The basic manufacturing process for regenerating bamboo leaves and pith into bamboo fibers for clothing is covered in our post “Bamboo: Facts Behind the Fiber”.
The preprocessing of wood chips into pulp for the advanced cellulose fibers of lyocell, Modal and Viscose is essentially the same as for conventional rayon. The processing of the wood cellulose pulp into fiber is more sustainable than the processing used for conventional rayon because the closed-loop process is supposed to capture and reclaim almost all the chemical solvents used in the manufacturing. Also, the solvents such as N-methylmorpholine-N-oxide (NMMO) used to dissolve the bamboo or wood chip cellulose into a viscose solution are from the chemical family of amine oxides which are supposed to be environmentally less harmful.
The important point in understanding the nature of regenerated cellulose fibers is that the underlying process of extracting and purifying the cellulose cells, reducing them to a viscose solution, and then regenerating them into manufactured fibers is essentially the same regardless of whether the source is wood from trees or from bamboo. The differences in fabric properties such as texture, hand, pilling, fibrillation, and dye acceptance generally result from different chemicals and enzymes and their dilution strengths and from processing techniques used during the fiber and finishing.
To be an environmentally and socially ethical fashionista, know how your fabrics are made and then make responsible decisions.

**AIM OF THE EXERCISE**
In the text on bamboo and wood cellulose fibers, which chemical family do solvents such as N-methylmorpholine-N-oxide (NMMO) come from?

[Stored data entries]
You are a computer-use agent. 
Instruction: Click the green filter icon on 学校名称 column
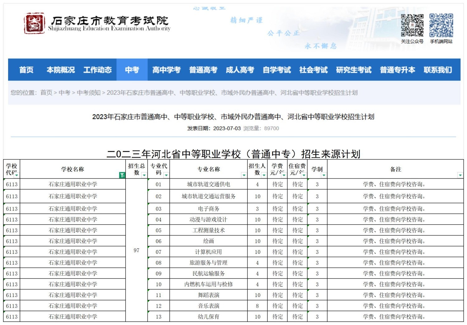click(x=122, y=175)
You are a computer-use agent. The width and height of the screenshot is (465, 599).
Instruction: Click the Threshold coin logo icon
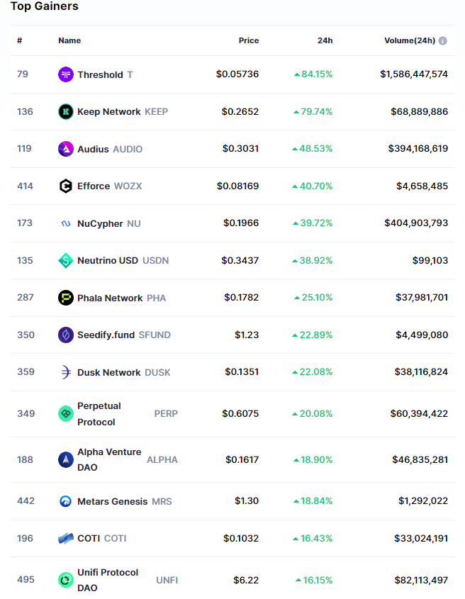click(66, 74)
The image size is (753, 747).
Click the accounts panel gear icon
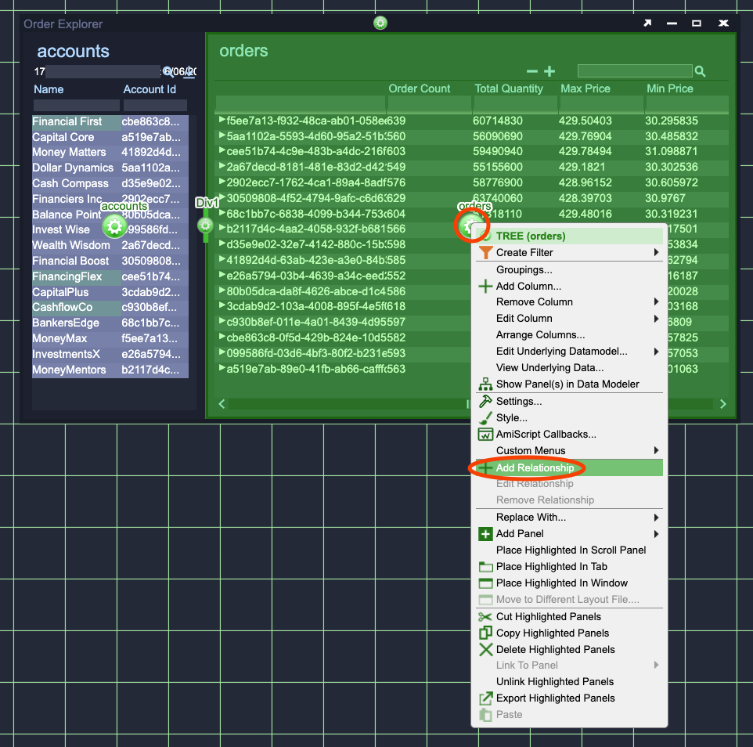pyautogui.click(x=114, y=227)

==

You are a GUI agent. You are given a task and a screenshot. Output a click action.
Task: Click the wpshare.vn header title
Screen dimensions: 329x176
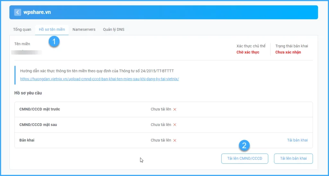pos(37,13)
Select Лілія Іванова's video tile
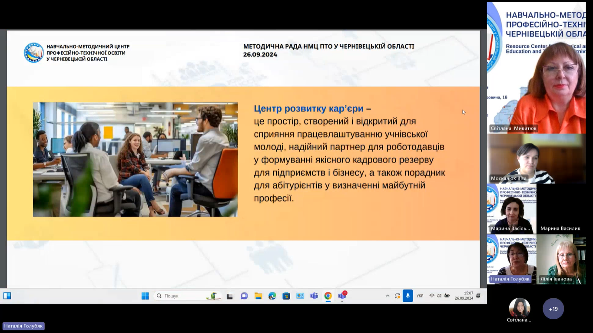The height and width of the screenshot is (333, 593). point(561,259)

**SOLVED EXERCISE**
Amine oxides.